L’Afrique, dites-vous? La République démocratique du Congo, (RDC, ex-Zaïre), vient d’être pointée sérieusement du doigt par le Haut-Commissariat aux droits de l’homme (HCDH) des Nations unies. Relativement à la période 1993-2003, le rapport du Haut-Commissariat aux droits de l’homme (HCDH) des Nations unies parvient à dresser un inventaire exhaustif des crimes et massacres commis par certains génocidaires qui occupent encore aujourd’hui des postes d’influence en RDC.
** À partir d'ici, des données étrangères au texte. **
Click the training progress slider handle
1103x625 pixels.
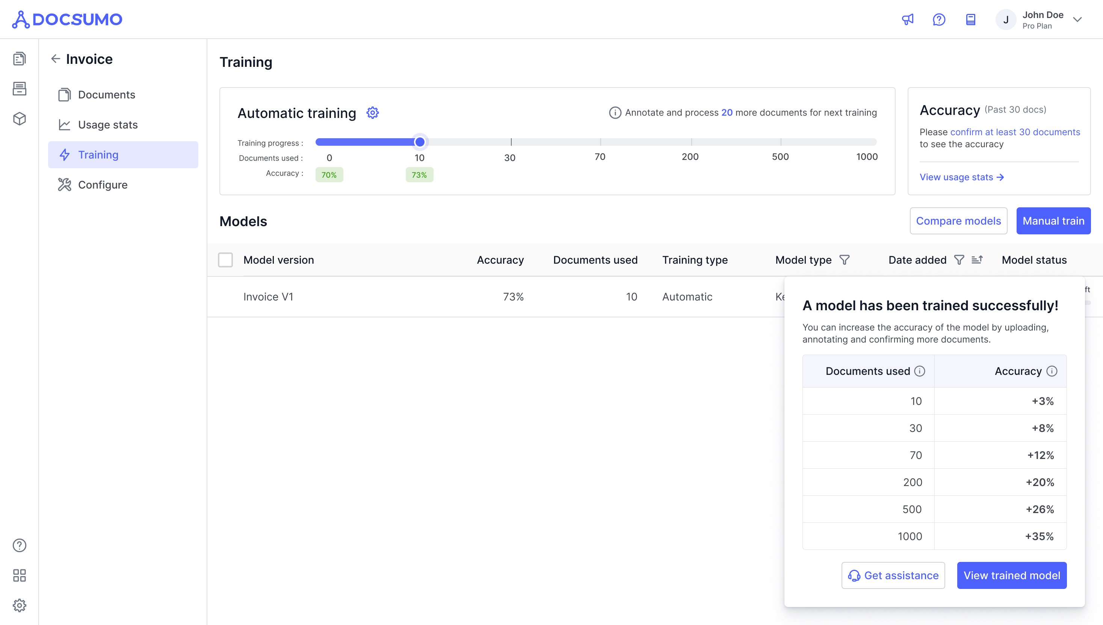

Le rapport, dans sa version non officielle, montre, selon les extraits pubiiés par le quotidien Le Monde, que les attaques systématiques et généralisées (contre les Hutus réfugiés en République démocratique du Congo) révèlent plusieurs éléments accablants qui, s’ils sont prouvés devant un tribunal compétent, pourraient être qualifiés de crimes de guerre ou de génocide. Le rapport pointerait huit pays, dont l’Angola, pour des crimes commis entre 1998 et 2003. Il est important de noter également que le rapport inventorie 600 crimes graves commis par différentes forces issues de plusieurs nations, mais selon des experts, le Rwanda est davantage épinglé en raison de l’accusation de génocide. Le HCDH qualifie ainsi certaines des exactions qui ont été commises dans le pays de « crimes contre l’humanité, crimes de guerre, voire de génocide ». Le Congo a été déchiré par deux guerres distinctes. La première, celle de 1996-1997, a permis l’installation de Laurent-Désiré Kabila au pouvoir. La seconde, qui s’est étalée de 1998 à 2003, s’est produite après que Kabila eut tenté de s’affranchir de ses alliés rwandais, qui se sont alors retournés contre lui.

D’après Le Monde, Kigali a déployé « ses réseaux et son énergie pour tenter d’étouffer ce rapport » pendant « des semaines ». « Selon nos sources », poursuit le journal, « Paul Kagamé a menacé directement le secrétaire général des Nations unies, Ban Ki-moon, lors d’une rencontre à Madrid en juillet, de retirer les troupes rwandaises des missions de maintien de la paix de l’ONU ». Les enquêteurs de l’ONU estiment que « les attaques systématiques et généralisées (contre des Hutus réfugiés en RDC) révèlent plusieurs éléments accablants qui, s’ils sont prouvés devant un tribunal compétent, pourraient être qualifiés de crimes de génocide ». Le Rwanda qualifie ce rapport de malveillant, offensant et ridicule.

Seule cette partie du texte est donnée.